[Stored records]
*** Block opens ***

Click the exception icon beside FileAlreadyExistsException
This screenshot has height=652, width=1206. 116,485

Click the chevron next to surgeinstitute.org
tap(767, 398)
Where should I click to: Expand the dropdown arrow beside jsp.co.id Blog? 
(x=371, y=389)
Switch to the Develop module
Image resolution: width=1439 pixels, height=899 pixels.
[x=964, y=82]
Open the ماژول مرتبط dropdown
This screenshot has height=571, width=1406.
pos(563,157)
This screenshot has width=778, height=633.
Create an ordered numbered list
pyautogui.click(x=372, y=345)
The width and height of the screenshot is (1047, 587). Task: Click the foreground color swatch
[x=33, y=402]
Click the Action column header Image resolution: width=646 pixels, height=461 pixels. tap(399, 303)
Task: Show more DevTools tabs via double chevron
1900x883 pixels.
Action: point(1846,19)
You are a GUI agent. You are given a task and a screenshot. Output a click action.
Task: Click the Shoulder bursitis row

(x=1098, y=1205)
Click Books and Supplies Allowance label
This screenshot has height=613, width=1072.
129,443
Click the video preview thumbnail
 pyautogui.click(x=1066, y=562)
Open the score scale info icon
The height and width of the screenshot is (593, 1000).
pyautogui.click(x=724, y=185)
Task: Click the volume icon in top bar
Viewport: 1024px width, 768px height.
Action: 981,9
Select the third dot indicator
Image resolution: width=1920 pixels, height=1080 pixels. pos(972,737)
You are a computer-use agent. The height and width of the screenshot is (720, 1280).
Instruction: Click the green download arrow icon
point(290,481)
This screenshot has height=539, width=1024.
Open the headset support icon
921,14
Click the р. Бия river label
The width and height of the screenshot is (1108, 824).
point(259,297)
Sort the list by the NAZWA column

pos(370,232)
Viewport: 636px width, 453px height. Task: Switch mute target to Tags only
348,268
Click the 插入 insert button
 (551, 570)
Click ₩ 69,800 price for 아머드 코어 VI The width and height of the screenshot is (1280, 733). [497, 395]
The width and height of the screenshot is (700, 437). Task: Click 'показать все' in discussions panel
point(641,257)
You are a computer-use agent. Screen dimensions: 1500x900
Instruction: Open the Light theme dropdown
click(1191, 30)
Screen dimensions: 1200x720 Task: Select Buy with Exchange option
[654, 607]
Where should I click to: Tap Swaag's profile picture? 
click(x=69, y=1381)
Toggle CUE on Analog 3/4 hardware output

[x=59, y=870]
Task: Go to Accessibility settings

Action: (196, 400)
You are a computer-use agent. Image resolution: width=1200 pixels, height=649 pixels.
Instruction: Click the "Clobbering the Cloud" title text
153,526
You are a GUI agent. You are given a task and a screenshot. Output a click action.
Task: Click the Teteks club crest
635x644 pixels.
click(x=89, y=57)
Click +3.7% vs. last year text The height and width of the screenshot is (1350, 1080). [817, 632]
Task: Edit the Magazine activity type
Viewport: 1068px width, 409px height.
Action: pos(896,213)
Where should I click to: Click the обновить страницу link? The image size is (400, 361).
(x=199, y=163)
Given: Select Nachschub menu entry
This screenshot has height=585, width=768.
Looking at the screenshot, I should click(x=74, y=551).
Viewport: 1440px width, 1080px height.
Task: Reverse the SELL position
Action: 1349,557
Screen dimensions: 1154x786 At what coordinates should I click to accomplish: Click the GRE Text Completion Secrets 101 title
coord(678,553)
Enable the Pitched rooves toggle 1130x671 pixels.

*** Block closes ***

» Work order: Without omitting anything, output the entries exactly.

» Worked solution:
Click the exception icon beside FileAlreadyExistsException
This screenshot has height=652, width=1206. 116,485

Click the chevron next to surgeinstitute.org
tap(767, 398)
Where should I click to: Expand the dropdown arrow beside jsp.co.id Blog? 
(x=371, y=389)
Switch to the Develop module
Image resolution: width=1439 pixels, height=899 pixels.
[x=964, y=82]
Open the ماژول مرتبط dropdown
This screenshot has height=571, width=1406.
pos(563,157)
This screenshot has width=778, height=633.
Create an ordered numbered list
pyautogui.click(x=372, y=345)
The width and height of the screenshot is (1047, 587). Task: Click the foreground color swatch
[x=33, y=402]
Click the Action column header Image resolution: width=646 pixels, height=461 pixels. tap(399, 303)
Task: Show more DevTools tabs via double chevron
1900x883 pixels.
Action: point(1846,19)
You are a GUI agent. You are given a task and a screenshot. Output a click action.
Task: Click the Shoulder bursitis row

(x=1098, y=1205)
Click Books and Supplies Allowance label
This screenshot has height=613, width=1072.
129,443
Click the video preview thumbnail
 pyautogui.click(x=1066, y=562)
Open the score scale info icon
The height and width of the screenshot is (593, 1000).
pyautogui.click(x=724, y=185)
Task: Click the volume icon in top bar
Viewport: 1024px width, 768px height.
Action: 981,9
Select the third dot indicator
Image resolution: width=1920 pixels, height=1080 pixels. pos(972,737)
You are a computer-use agent. The height and width of the screenshot is (720, 1280).
Instruction: Click the green download arrow icon
point(290,481)
This screenshot has height=539, width=1024.
Open the headset support icon
921,14
Click the р. Бия river label
The width and height of the screenshot is (1108, 824).
point(259,297)
Sort the list by the NAZWA column

pos(370,232)
Viewport: 636px width, 453px height. Task: Switch mute target to Tags only
348,268
Click the 插入 insert button
 (551, 570)
Click ₩ 69,800 price for 아머드 코어 VI The width and height of the screenshot is (1280, 733). [497, 395]
The width and height of the screenshot is (700, 437). Task: Click 'показать все' in discussions panel
point(641,257)
You are a computer-use agent. Screen dimensions: 1500x900
Instruction: Open the Light theme dropdown
click(1191, 30)
Screen dimensions: 1200x720 Task: Select Buy with Exchange option
[654, 607]
Where should I click to: Tap Swaag's profile picture? 
click(x=69, y=1381)
Toggle CUE on Analog 3/4 hardware output

[x=59, y=870]
Task: Go to Accessibility settings

Action: (196, 400)
You are a computer-use agent. Image resolution: width=1200 pixels, height=649 pixels.
Instruction: Click the "Clobbering the Cloud" title text
153,526
You are a GUI agent. You are given a task and a screenshot. Output a click action.
Task: Click the Teteks club crest
635x644 pixels.
click(x=89, y=57)
Click +3.7% vs. last year text The height and width of the screenshot is (1350, 1080). [817, 632]
Task: Edit the Magazine activity type
Viewport: 1068px width, 409px height.
Action: pos(896,213)
Where should I click to: Click the обновить страницу link? The image size is (400, 361).
(x=199, y=163)
Given: Select Nachschub menu entry
This screenshot has height=585, width=768.
Looking at the screenshot, I should click(x=74, y=551).
Viewport: 1440px width, 1080px height.
Task: Reverse the SELL position
Action: 1349,557
Screen dimensions: 1154x786 At what coordinates should I click to accomplish: Click the GRE Text Completion Secrets 101 title
coord(678,553)
Enable the Pitched rooves toggle 1130x671 pixels.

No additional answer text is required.